• _TASK SET_:
**A)** In the qmail forum thread, what value is passed to ulimit -v to prevent denial-of-service attacks?
**B)** Continue the qmail forum thread from the point where it ends.

• _GIVEN PASSAGE_:
· · · · ·
3)and who do i configuer pop 3 in qmail
4)i read that the rc file must contain that i'm using a maildir but i have now
this in my rc file

exec env - PATH="/var/qmail/bin:$PATH" \
qmail-start "`cat /var/qmail/control/defaultdelivery`"
can and must i replace the last line with
qmail-start ./Maildir/

koningshoed 07-18-2002 12:36 PM

1) Not afaik.
2) who = how? It should be automatic afaik. at least mine is. It does have a few aliases for post-master etc but the rest was pretty much automatic.
3) this is a little harder, try reading http://www.pgregg.com/projects/qmail...euid/index.php - I don't think this is quite what you have in mind but I suggest using this in any case to get away from using the system database for passwords. I myself still have to get pop3 to function 100 % like I would like it to :).
4) From /etc/init/qmail on my system:
Some general headers you might be interrested in:

# Configuration
#


# set default delivery method

#alias_empty="|/usr/sbin/qmail-procmail" # procmail delivery to /var/spool/mail
alias_empty="./Maildir/" # This uses qmail prefered ~/Maildir/ directory
# You may want to maildirmake /etc/skel/Maildir
#alias_empty="./Mailbox" # This uses Mailbox file in users $HOME

logger="splogger qmail"
#logger="|accustamp >>/var/log/qmail.log" # If you have accustamp installed.
#logger=">>/var/log/qmail.log" # Does not give timing info.

# If you uncommented one of the lines that appends to /var/log/qmail.log, you
# need to uncomment the following two lines.
#touch /var/log/qmail.log
#chown qmaill /var/log/qmail.log

#
# End of configuration


The startup code looks like this:
echo -n "Starting mail-transfer agent: qmail"
sh -c "start-stop-daemon --start --quiet --user qmails \
--exec /usr/sbin/qmail-send \
--startas /usr/sbin/qmail-start -- \"$alias_empty\" $logger &"
# prevent denial-of-service attacks, with ulimit
ulimit -v 8192
sh -c "start-stop-daemon --start --quiet --user qmaild \
--exec /usr/bin/tcpserver -- -R -H \
-u `id -u qmaild` -g `id -g nobody` -x /etc/tcp.smtp.cdb 0 smtp \
/usr/sbin/qmail-smtpd 2>&1 | $logger -t qmail -p mail.notice &"
· · · · ·
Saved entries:
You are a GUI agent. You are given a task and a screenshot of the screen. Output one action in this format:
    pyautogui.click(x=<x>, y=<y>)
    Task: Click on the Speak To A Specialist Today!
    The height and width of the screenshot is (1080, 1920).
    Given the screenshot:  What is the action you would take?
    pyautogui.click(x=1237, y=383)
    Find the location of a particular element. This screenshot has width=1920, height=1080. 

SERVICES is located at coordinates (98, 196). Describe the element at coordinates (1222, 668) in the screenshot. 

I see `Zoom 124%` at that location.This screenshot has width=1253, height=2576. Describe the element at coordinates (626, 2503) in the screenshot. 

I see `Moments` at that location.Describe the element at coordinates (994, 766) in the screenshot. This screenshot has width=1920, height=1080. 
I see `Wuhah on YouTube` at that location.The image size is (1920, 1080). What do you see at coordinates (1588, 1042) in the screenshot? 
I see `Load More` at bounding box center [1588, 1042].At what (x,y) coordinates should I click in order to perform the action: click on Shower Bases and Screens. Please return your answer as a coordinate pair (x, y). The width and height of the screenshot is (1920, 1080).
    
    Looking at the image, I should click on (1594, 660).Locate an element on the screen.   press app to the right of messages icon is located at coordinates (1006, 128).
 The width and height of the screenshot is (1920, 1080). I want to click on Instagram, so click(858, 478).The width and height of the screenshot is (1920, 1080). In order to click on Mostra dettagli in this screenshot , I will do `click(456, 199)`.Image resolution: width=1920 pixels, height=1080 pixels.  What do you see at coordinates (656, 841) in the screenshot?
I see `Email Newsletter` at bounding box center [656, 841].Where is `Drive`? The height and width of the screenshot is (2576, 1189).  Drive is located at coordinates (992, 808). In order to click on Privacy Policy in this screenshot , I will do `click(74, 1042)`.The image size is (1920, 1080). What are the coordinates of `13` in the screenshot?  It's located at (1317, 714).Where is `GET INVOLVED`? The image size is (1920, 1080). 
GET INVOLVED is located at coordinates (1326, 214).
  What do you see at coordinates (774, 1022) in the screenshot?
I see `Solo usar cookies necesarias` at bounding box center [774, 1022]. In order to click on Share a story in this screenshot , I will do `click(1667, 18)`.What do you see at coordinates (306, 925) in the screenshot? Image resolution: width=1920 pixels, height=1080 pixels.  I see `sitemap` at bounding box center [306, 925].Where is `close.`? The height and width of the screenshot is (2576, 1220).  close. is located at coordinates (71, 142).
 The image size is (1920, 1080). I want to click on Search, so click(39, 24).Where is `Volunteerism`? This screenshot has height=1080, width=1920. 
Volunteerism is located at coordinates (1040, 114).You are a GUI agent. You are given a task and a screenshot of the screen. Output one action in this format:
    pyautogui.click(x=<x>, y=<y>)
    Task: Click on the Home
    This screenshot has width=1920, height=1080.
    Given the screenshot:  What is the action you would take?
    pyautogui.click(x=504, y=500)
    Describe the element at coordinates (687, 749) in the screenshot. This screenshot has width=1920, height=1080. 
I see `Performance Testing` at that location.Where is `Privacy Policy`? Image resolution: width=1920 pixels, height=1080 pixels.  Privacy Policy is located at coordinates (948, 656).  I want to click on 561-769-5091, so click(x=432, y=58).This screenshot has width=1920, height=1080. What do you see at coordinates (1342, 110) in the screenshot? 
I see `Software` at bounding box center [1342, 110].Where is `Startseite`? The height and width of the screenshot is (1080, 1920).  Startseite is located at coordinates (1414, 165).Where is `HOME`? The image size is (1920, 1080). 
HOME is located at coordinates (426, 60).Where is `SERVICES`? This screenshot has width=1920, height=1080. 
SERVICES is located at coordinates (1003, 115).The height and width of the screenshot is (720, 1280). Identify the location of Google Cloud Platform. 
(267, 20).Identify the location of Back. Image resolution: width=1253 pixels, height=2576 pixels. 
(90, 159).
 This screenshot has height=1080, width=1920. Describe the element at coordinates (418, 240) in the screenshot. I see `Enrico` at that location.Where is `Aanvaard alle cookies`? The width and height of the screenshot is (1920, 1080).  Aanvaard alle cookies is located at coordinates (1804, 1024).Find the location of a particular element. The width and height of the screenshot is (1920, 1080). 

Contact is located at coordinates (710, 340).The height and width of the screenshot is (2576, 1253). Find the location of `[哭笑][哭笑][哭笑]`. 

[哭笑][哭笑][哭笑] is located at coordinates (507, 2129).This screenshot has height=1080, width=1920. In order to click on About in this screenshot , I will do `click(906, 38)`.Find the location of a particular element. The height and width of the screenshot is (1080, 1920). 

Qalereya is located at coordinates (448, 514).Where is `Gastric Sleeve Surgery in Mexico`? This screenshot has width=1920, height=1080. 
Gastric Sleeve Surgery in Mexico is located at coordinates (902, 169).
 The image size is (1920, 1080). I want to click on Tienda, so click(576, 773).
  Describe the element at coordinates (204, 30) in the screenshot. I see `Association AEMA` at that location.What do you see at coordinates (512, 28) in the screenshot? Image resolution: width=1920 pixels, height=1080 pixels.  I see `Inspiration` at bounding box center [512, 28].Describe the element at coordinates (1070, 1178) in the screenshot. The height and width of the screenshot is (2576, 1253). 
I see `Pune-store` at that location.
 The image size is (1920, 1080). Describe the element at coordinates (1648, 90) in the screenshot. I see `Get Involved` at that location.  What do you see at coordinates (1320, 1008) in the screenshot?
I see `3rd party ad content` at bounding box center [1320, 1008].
· · · · ·
• _SET OF ANSWERS_:
**A)** 8192

**B)**
# Uncomment the following lines to automatically start the pop3 server
#sh -c "start-stop-daemon --start --quiet --user root \
# --exec /usr/bin/tcpserver -- \
# 0 pop-3 /usr/sbin/qmail-popup `hostname`.`dnsdomainname` \
# /usr/bin/checkpassword /usr/sbin/qmail-pop3d Maildir &"

echo "."


Shutdown code:

if [ "`pidof /usr/sbin/qmail-send`" ] ; then
start-stop-daemon --user qmails --stop --quiet --oknodo --exec /usr/sbin/qmail-send
start-stop-daemon --user qmaild --stop --quiet --oknodo --exec /usr/bin/tcpserver
# Uncomment the following line if you have enabled the pop3 server
#start-stop-daemon --user root --stop --quiet --oknodo --exec /usr/bin/tcpserver

# Wait until the timeout for qmail processes to die.
count=120
numdots=0
while ([ $count != 0 ]) do
let count=$count-1
if [ "`pidof /usr/sbin/qmail-send`" ] ; then
echo -n .
let numdots=$numdots+1
sleep 1
else
count=0
fi
done

# If it's not dead yet, kill it.
# if [ "`pidof /usr/sbin/qmail-send`" ] ; then
# echo -n " TIMEOUT!"
# kill -KILL `pidof /usr/sbin/qmail-send`
# else
case $numdots in
0) echo "." ;;
1) echo ;;
*) echo " done." ;;
esac
# fi
else
echo " not running.";
fi

btw, the files mentioned in the singleuid howto is available at http://www.pgregg.com/projects/qmail/ IIRC it is stated incorrectly in the article itself.

Hope this helps some more.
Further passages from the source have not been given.